Gilson notes that he works in “Christian work”, which is often esteemed in the eyes of believers. But, he says,
So does any other honest work. I’m deeply grateful for those who make chairs and carpets, who sell breakfast cereals and coffee, who deliver gasoline to service stations and hamburger patties to restaurants. Without such a community of co-creators, I’d be one cold and hungry blogger right now. There is something essentially good about the business of building a world with and for each other. It can go wrong, obviously, and when it does (unless it’s due to factors beyond anyone’s control), it’s a failure of stewardship: the effective and godly management of all that God has entrusted to us.
What Gilson further states is that the Stewardship Study Bible gets the idea of Christian stewardship right.

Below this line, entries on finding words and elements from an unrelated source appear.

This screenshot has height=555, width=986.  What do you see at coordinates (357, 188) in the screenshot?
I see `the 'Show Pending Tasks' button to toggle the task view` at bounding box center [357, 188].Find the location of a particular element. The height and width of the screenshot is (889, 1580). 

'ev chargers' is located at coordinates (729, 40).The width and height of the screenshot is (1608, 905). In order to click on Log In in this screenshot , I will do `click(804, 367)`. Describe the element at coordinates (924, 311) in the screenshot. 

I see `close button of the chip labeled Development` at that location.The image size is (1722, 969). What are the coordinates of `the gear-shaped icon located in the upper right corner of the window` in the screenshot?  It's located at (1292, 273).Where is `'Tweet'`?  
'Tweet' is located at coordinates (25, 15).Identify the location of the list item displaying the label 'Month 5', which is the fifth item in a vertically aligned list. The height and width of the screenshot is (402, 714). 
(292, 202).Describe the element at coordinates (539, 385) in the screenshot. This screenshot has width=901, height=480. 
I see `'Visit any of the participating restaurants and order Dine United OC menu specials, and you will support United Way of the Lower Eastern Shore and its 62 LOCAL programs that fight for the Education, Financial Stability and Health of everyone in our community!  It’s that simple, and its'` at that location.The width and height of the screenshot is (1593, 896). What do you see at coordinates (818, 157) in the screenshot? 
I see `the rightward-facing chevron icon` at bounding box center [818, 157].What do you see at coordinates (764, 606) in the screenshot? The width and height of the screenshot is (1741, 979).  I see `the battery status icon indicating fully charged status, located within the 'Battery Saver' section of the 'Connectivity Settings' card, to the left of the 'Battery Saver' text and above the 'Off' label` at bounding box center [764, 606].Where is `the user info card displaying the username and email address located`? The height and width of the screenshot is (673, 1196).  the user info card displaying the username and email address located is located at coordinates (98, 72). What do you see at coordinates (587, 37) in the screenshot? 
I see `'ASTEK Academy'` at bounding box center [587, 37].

But it’s not only about work. It’s about creation care, serving the poor, creating beauty through art, guarding the truths entrusted to us, managing our finances, giving, receiving, and so much more. Stewardship extends into every aspect of life; it is the way we live our lives with the resources we have at hand. That’s why it’s a theme worthy of a study Bible.
I’ve read the books of Isaiah and 1 and 2 Thessalonians in the Stewardship Study Bible so far. To me it hits a sweet spot: its articles on stewardship are consistently relevant to the adjacent text, without commanding how that text must be interpreted. Dozens, maybe hundreds of authors are quoted in these articles, providing a wide range of of insight, all of it faithful to the intent and meaning of Scripture.
Is your view of stewardship an elevated one, or do you still think that there is work that God is not interested in?